Goal of the exercise.
Print, word for word, the part of the forum thread below about lost HD channels, starting at "I guess your" and ending at "this problem with?".

Text to read.
========
# Lost 2 HD channels



## UKWildcatFan (Apr 23, 2008)

If this doesn't belong here feel free to move. I just got my local channels today in HD. I had to get another dish to get them no big deal. But when I went to Sport South channel it was just had a SD listing in the guide as well as Fox Sports South is now just listed as SD. Before I did this change to the locals I had those 2 channels HD and now I don't. Anyone have a clue as to what happened?


----------



## garys (Nov 4, 2005)

Not really, have you tried rebooting your receiver?


----------



## UKWildcatFan (Apr 23, 2008)

garys said:


> Not really, have you tried rebooting your receiver?


Yes, that was the first thing I did.


----------



## James Long (Apr 17, 2003)

I bet your locals are on 61.5° and you no longer have a dish pointed at 129°. 

Fox Sports South HD and Sports South HD are on 129° and not 61.5°. Hopefully DISH will wake up and figure out that is a problem for people with locals on 61.5°.


----------



## UKWildcatFan (Apr 23, 2008)

I guess your right. Because I had to get another dish pointed at 61.5. I hope Dish will fix that. I hate missing some of the Braves games in HD now. Is there anyone at Dish I can address this problem with?


----------



## James Long (Apr 17, 2003)

Polite emails to [email protected] might help.


----------



## Stewart Vernon (Jan 7, 2005)

I noted this (the RSN problem) a while back when we first started seeing possibilities of 61.5 for new HD LiLs... I would honestly have thought that they would have already planned for this prior to re-pointing someone's dish to 61.5... but apparently not.


----------



## Calvin386 (May 23, 2007)

Probably because you're a Wildcat fan.

Card Fan


----------



## TulsaOK (Feb 24, 2004)

James Long said:


> I bet your locals are on 61.5° and you no longer have a dish pointed at 129°.
> 
> Fox Sports South HD and Sports South HD are on 129° and not 61.5°. Hopefully DISH will wake up and figure out that is a problem for people with locals on 61.5°.
========
Given information.
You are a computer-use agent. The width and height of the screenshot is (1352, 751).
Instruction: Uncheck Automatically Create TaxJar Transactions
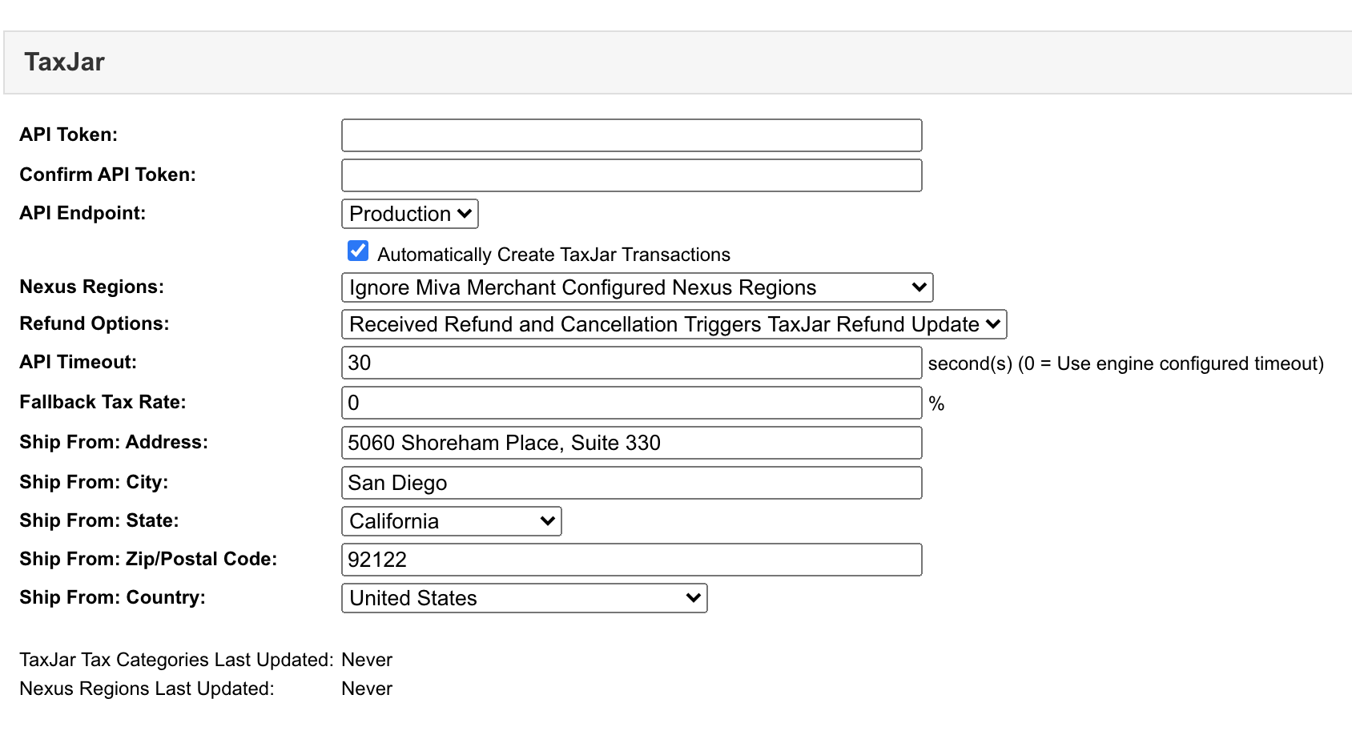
========
Solution.
I guess your right. Because I had to get another dish pointed at 61.5. I hope Dish will fix that. I hate missing some of the Braves games in HD now. Is there anyone at Dish I can address this problem with?